Summary of the Italian wine vintages on a year by year basis, with recommendations of wines to look out for.
This section is updated regularly.
Quick facts: Chianti is from the Tuscany region
Barolo and Barbaresco are from the Piedmont region
This was a good year for growers across most of Italy, who experienced a relatively cool summer which led to slower than normal ripening of grapes and resulting in wines, especially from Tuscany, taking longer to mature. Piedmont experienced a late hot summer, with high temperatures throughout September and this is the region to look out for when choosing a '96.
An amazing vintage, especially for Tuscan wines and wines from Piedmont. In fact, if you can find a Chianti Classico 1997 in a restaurant then you should not be disappointed. Elsewhere, whilst still a good vintage, growers were somewhat eclipsed by the success in Tuscany, where some producers stated that the 1997 was the best vintage in half a century.
Another very good year for Tuscany and Piedmont although some Tuscan producers suffered from poor picking timing during the October rains. Those that picked before or after were rewarded with long living wines but to be sure, pick a Barolo or Barbaresco from Piedmont. The wines are classics and will drink well now or keep for another 10 years or more. Elsewhere, adverse weather conditions made picking difficult and especially in Campania and Basilicata, where the 1998 wines are best avoided.
This was the year of rain for much of Italy, resulting in only average wines from Marches & Abruzzo and credible wines from Piedmont. The two regional exceptions were Tuscany and Campania which enjoyed a warm and sunny growing season and led to excellent vintages in both areas.
Look out for Barolos from 2000 - it was an exceptionally hot vintage throughout much of Italy, too hot for effective grape growing and the only reason Piedmont escaped the worst of the heat was because it is relatively far north. The wines produced are exceptional and will keep for many years. By contrast, Chiantis from this year are not on the same par and whilst the top growers produced credible results, you are likely to find wines at the table now that whilst drinkable, do not have the wow factor.
Yet another successful vintage for Italy's wine makers, with the best wines coming from Camania & Basilicata, where weather conditions were hot and dry for four months until the end of October. Elsewhere, Tuscany did not fare so well, subject to irregular weather conditions. The well known producers still worked their magic to produce great wines, but beware, there are some dogs too. Amarone & Veneto experienced a good run of dry weather and wines from 2001 are good to very good.
In contrast to the 1997 'best for half a century', 2002 could go down as the 'worst for half a century'. Heavy rains across Italy led to most crops being a total washout, with yields significantly down and widespread rot. Piedmont saw plenty of hailstorms which wrecked the Barolo crops, yet the top producers still managed to salvage something worth drinking. In Tuscany, rains in September and October adversely affected the vintage, although there are some good wines still to be had, although drink them up now. Overall, avoid this vintage - it's not worth the risk.

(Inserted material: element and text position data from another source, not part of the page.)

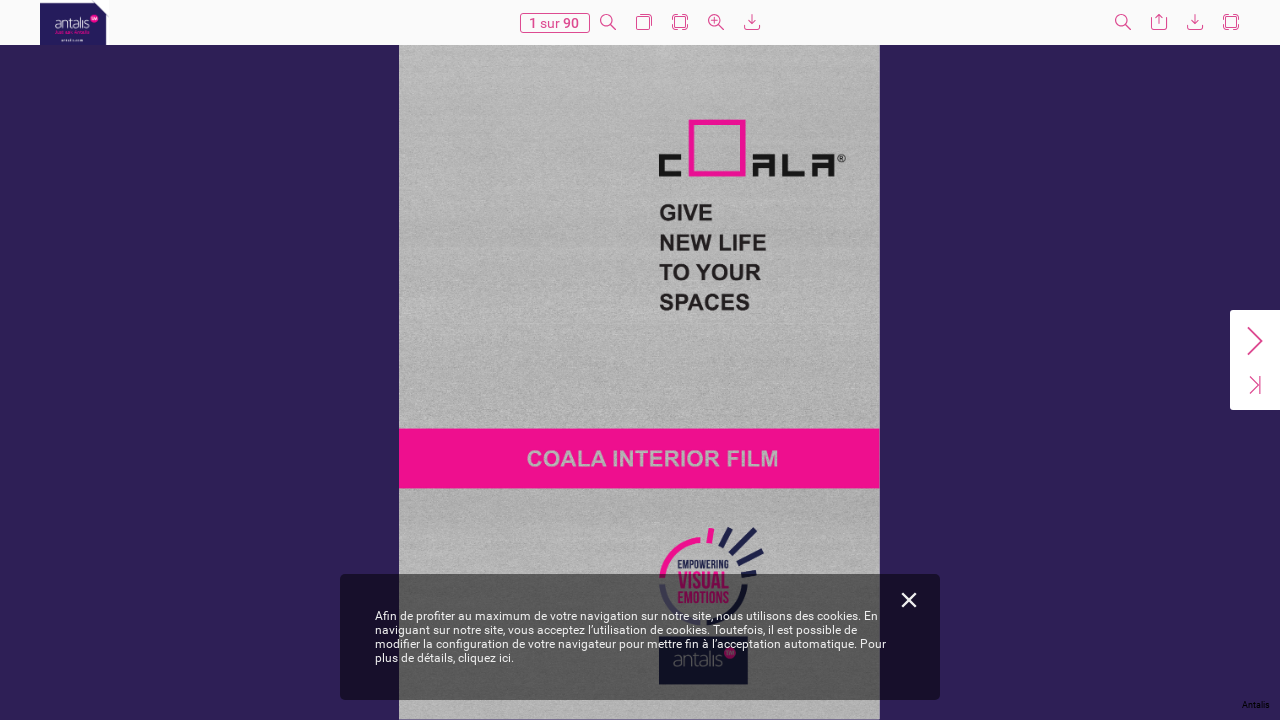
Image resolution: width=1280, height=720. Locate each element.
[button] (607, 22)
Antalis (1256, 705)
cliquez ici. (486, 658)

Like elsewhere in Europe, 2003 was one of the hottest on record and this caused problems for growers in Tuscany and Piedmont. By contrast, wines from Marches and Abruzzo are outstanding - keep an eye out for Montepulcianos from this year, that could handle all that heat and more. Amarone and Veneto also enjoyed fantastic growing conditions and the wines are drinking well now but will benefit from a few more years in the cellar.
Wines from Tuscany and Piedmont should be on your hit list for 2004, with classic growing conditions throughout the regions - lovely warm and sunny days, followed by cooler nights and no rush to harvest. Another classic vintage for wines from the Veneto region, with powerful wines produced that will last for a good few years to come. Only areas to avoid would be Campania & Basilicata, which had uneven weather in September and October, leading to undoubtedly average wines.
Another year of heavy rains leading to widespread rot and uneven wines. This in contrast to much of Europe's wine producers that hailed 2005 as one of the best years in recent times. Tuscany and Piedmont producers did OK and again, you can find good wines from the top producers, but it is probably not worth the risk. In the more southern areas, conditions were much much better and resulted in some excellent wines from the Basilicata and Campania regions - these are the ones to look out for from 2005 and will keep well into 2010.